Comparison of muscle activities among four different support surfaces

Changes in two ratios in men and women between four different support surfaces

There was no significant difference in ratios of right lower trapezius/upper trapezius and opposite serratus anterior/upper trapezius between men and women during the SPT exercise on four different surfaces (p > 0.05; Table 3).

Table 3 Comparison of LT to UT and SAO to UTO ratios in men and women (n = 20)

Discussion

This study investigated the EMG activities in the lower trapezius muscle during SPT exercise on four different surfaces. De Oliveira et al. reported that the EMG activity of the studied muscles during exercises on a fixed boundary with an external axial load is different according to the base of support used, whether it is a stable or non-stable support [26]. To the best of our knowledge, e this is the first study to assess the activity of the lower trapezius muscle during SPT exercise on four different surfaces.

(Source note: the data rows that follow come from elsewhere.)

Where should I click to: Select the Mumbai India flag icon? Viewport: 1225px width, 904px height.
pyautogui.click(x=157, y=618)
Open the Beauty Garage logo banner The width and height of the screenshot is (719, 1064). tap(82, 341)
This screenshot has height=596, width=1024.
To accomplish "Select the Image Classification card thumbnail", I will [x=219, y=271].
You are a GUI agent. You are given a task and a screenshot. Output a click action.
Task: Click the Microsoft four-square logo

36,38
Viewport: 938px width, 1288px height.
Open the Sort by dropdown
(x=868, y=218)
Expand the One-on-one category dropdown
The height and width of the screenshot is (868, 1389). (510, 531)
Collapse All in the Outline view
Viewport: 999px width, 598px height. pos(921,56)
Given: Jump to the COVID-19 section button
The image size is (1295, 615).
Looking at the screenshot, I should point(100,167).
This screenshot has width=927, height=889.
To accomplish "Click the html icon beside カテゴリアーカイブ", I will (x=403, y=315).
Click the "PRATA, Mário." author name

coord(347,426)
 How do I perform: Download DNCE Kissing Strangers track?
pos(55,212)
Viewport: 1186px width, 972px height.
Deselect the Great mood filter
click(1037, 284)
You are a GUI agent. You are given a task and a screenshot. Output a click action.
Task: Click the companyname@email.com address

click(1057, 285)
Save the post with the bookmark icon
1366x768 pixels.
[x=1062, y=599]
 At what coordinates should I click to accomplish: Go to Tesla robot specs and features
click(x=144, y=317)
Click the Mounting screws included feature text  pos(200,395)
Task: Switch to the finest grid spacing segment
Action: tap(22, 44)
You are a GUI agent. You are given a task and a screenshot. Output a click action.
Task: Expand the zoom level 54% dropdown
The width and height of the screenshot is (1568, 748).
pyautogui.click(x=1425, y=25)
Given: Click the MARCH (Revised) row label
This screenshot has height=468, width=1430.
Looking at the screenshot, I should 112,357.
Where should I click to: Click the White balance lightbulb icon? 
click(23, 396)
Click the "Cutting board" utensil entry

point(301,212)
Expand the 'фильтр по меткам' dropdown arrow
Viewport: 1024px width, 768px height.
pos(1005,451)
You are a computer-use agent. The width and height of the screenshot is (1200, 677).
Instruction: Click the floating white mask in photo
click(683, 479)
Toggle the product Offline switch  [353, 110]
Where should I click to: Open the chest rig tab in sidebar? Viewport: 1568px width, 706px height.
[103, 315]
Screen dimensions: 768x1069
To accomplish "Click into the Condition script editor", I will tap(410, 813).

Our findings demonstrated that the changes in EMG activities of the serratus anterior and lower trapezius muscles during SPT exercise on the upper body unstable surface and whole-body unstable surface were significantly greater than on the other two surfaces (p < 0.05). Park et al. [27] reported that the serratus anterior muscle showed greater muscle activity for stabilizing the scapular position on an unstable surface than on a stable surface, while other studies reported that performing push-up exercise on a shaky surface requires greater effort for shoulder and trunk stabilization; especially, serratus anterior muscle activity was highest in the unstable conditions [28, 29]. Our study showed that the anterior serratus and inferior trapezius play a major role in SPT exercise, not just the trapezius.

In this study, according to gender, we found that muscle activities of the opposite upper trapezius and serratus anterior muscles in women were significantly increased on the whole-body unstable surface. We analyzed that this phenomenon is related to the difference in the diameter of female and male muscle fibers. Because men and women's sensorimotor control systems may differ [14], women showed greater activation of the synergist muscles than men to maintain joint instability and facilitate motor control when instability occurs during an isometric shoulder task [10, 30]. Jang et al. assessed the impacts of augmented trunk stabilization with external compression support on the EMG activity of shoulder and scapular muscles and shoulder abductor strength during isometric shoulder abduction [21]. They reported that lower trapezius muscle activity was greater when performing isometric shoulder abduction with no external support than performing with pelvic and thoracic supports [21]. They concluded that augmented trunk stabilization with the external compression support might be advantageous because of reducing the compensatory muscle effort of the upper trapezius during isometric shoulder abduction and increasing shoulder abductor strength. In addition, this study also compared the bilateral upper trapezius muscles and the ratios of two pairs of muscles on both sides, and the result between men and women for the four different surfaces revealed no significant differences (p > 0.05). The ratios on both sides exhibited no significant difference that could be attributed to the relatively consistent changes in each muscle as they serve as scapular and glenohumeral stabilizers, respectively [31]. The findings highlighted the importance of trunk stabilization as a component of force production as well as the importance of proximal stability in shoulder and scapular motions during limb movement [32]. Therefore, we designed different unstable surfaces using aircushion balance balls to select the surface that is most effective in activating the target muscle and thus improving the RSP.

Meanwhile, reports of conflicting findings may be due to differences in the tasks performed between MVIC tests and electrode placement [30,31,32,33]. Anders et al. [30] suggested that women produced more coactivation of stabilizing muscles during most of the studied isometric contractions [34]. However, such sex differences were not observed in the current study. Differences between those results and ours could reflect the task-specificity of the sex differences in muscle coactivation patterns and/or may be related to the metrics used in each study [35, 36].